#### WHAT THE TASK ASKS
Reproduce the listing below verbatim, line for line.

#### INPUT RECORDS
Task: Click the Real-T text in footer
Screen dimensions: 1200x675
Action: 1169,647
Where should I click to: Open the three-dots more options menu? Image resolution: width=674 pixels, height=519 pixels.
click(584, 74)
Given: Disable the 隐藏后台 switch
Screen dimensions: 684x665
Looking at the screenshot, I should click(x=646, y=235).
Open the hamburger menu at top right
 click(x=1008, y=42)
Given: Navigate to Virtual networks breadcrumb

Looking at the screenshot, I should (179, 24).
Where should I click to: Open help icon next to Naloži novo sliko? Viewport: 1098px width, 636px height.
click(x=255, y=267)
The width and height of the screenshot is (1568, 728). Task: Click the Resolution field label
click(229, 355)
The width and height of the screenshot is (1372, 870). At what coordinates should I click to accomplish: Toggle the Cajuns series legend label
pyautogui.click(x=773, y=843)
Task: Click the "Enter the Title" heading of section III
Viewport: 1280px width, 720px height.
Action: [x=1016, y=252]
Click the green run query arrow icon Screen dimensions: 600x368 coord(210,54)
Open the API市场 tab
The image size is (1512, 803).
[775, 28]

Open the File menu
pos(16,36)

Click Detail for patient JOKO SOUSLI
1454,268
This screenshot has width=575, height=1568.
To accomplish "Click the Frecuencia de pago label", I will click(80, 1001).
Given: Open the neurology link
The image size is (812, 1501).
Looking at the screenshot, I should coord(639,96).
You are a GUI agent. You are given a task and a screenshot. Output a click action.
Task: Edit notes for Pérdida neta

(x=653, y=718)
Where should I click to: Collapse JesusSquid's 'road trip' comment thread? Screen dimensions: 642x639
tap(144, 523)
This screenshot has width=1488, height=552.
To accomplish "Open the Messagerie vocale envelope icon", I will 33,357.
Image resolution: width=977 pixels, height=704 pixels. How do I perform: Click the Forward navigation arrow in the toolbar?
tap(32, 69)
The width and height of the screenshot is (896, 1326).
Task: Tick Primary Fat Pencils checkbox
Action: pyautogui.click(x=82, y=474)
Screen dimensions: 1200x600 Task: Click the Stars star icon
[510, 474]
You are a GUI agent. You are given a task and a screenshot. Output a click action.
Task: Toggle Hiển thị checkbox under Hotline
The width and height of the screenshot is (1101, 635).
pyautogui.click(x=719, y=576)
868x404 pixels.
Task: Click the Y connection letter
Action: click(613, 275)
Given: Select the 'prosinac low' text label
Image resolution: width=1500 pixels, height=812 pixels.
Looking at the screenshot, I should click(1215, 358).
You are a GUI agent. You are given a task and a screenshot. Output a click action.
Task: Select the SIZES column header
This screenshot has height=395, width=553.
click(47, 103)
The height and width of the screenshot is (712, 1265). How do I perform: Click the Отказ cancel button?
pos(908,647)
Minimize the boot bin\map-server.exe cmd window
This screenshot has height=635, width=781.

#### ANSWER TO THE PROBLEM
Task: Click the Real-T text in footer
Screen dimensions: 1200x675
Action: 1169,647
Where should I click to: Open the three-dots more options menu? Image resolution: width=674 pixels, height=519 pixels.
click(584, 74)
Given: Disable the 隐藏后台 switch
Screen dimensions: 684x665
Looking at the screenshot, I should click(x=646, y=235).
Open the hamburger menu at top right
 click(x=1008, y=42)
Given: Navigate to Virtual networks breadcrumb

Looking at the screenshot, I should (179, 24).
Where should I click to: Open help icon next to Naloži novo sliko? Viewport: 1098px width, 636px height.
click(x=255, y=267)
The width and height of the screenshot is (1568, 728). Task: Click the Resolution field label
click(229, 355)
The width and height of the screenshot is (1372, 870). At what coordinates should I click to accomplish: Toggle the Cajuns series legend label
pyautogui.click(x=773, y=843)
Task: Click the "Enter the Title" heading of section III
Viewport: 1280px width, 720px height.
Action: [x=1016, y=252]
Click the green run query arrow icon Screen dimensions: 600x368 coord(210,54)
Open the API市场 tab
The image size is (1512, 803).
[775, 28]

Open the File menu
pos(16,36)

Click Detail for patient JOKO SOUSLI
1454,268
This screenshot has width=575, height=1568.
To accomplish "Click the Frecuencia de pago label", I will click(80, 1001).
Given: Open the neurology link
The image size is (812, 1501).
Looking at the screenshot, I should coord(639,96).
You are a GUI agent. You are given a task and a screenshot. Output a click action.
Task: Edit notes for Pérdida neta

(x=653, y=718)
Where should I click to: Collapse JesusSquid's 'road trip' comment thread? Screen dimensions: 642x639
tap(144, 523)
This screenshot has width=1488, height=552.
To accomplish "Open the Messagerie vocale envelope icon", I will 33,357.
Image resolution: width=977 pixels, height=704 pixels. How do I perform: Click the Forward navigation arrow in the toolbar?
tap(32, 69)
The width and height of the screenshot is (896, 1326).
Task: Tick Primary Fat Pencils checkbox
Action: pyautogui.click(x=82, y=474)
Screen dimensions: 1200x600 Task: Click the Stars star icon
[510, 474]
You are a GUI agent. You are given a task and a screenshot. Output a click action.
Task: Toggle Hiển thị checkbox under Hotline
The width and height of the screenshot is (1101, 635).
pyautogui.click(x=719, y=576)
868x404 pixels.
Task: Click the Y connection letter
Action: click(613, 275)
Given: Select the 'prosinac low' text label
Image resolution: width=1500 pixels, height=812 pixels.
Looking at the screenshot, I should click(1215, 358).
You are a GUI agent. You are given a task and a screenshot. Output a click action.
Task: Select the SIZES column header
This screenshot has height=395, width=553.
click(47, 103)
The height and width of the screenshot is (712, 1265). How do I perform: Click the Отказ cancel button?
pos(908,647)
Minimize the boot bin\map-server.exe cmd window
This screenshot has height=635, width=781.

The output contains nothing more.